[Task details]
Print word for word the stretch of the text excerpt below from "Universal education through" through "alternatives. (p. 2)".

[Text excerpt]
══════════
Universal education through schooling is not feasible. It would be no more feasible if it were attempted by means of alternative institutions built on the style of present schools. The current search for new educational funnels must be reversed into the search for their institutional inverse: educational webs which heighten the opportunity for each one to transform each moment of his living into one of learning, sharing, and caring. We hope to contribute concepts needed by those who conduct such counterfoil research on education and also to those who seek alternatives. (p. 2)

Illich captures the tensions between democracy, capitalism, and social equity that Žižek (2012) is questioning. Norman invites relational, dialogical, and emancipatory solutions that White et al. (2022) invite us to reimagine. The answers are in relationships, as Žižek and Illich concur. “The key to actual freedom rather resides in the ‘apolitical’ network of social relations” (Žižek, 2012, p. 37). Žižek invites us to imagine a new universal ‘we’ of the human species (Žižek, 2011, p. 332) in order to get beyond ourselves. Norman grapples with this by acknowledging that unsustainable consumption actually consumes us. It divides us as social beings. He proposes that we recognise climate change as a universal struggle that transcends ideological lines. Žižek suggests this vast problem is a collective responsibility, a “universal project shared by all” (Žižek, 2012, p. 39) beyond the individual. The importance of collective responsibility has been shown during COVID through mandated mask wearing to protect others, and the loss of collective responsibility when governments no longer mandated masks as they were forced to decide whether zero cases of COVID and fewer deaths were more or less important than mental health and wellbeing. These political decisions were seen as economic necessity as Žižek reminds us, and yet the heart of the problem was our loss of relationship, and this was particularly felt by educators because pedagogy is relationship.
══════════
[Recorded information]

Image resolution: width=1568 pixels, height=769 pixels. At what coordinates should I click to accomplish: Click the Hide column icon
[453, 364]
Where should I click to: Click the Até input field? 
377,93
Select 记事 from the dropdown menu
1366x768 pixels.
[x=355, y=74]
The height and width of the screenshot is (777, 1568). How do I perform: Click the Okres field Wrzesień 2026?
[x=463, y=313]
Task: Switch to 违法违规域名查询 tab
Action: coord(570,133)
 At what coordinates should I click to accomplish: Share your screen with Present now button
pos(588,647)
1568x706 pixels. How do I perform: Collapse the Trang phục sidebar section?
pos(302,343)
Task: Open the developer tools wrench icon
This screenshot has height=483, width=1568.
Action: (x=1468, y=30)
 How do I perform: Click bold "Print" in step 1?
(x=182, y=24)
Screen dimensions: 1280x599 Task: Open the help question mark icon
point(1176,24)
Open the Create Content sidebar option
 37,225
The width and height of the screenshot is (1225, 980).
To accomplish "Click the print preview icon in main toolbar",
══════════
[Solution to the problem]
Universal education through schooling is not feasible. It would be no more feasible if it were attempted by means of alternative institutions built on the style of present schools. The current search for new educational funnels must be reversed into the search for their institutional inverse: educational webs which heighten the opportunity for each one to transform each moment of his living into one of learning, sharing, and caring. We hope to contribute concepts needed by those who conduct such counterfoil research on education and also to those who seek alternatives. (p. 2)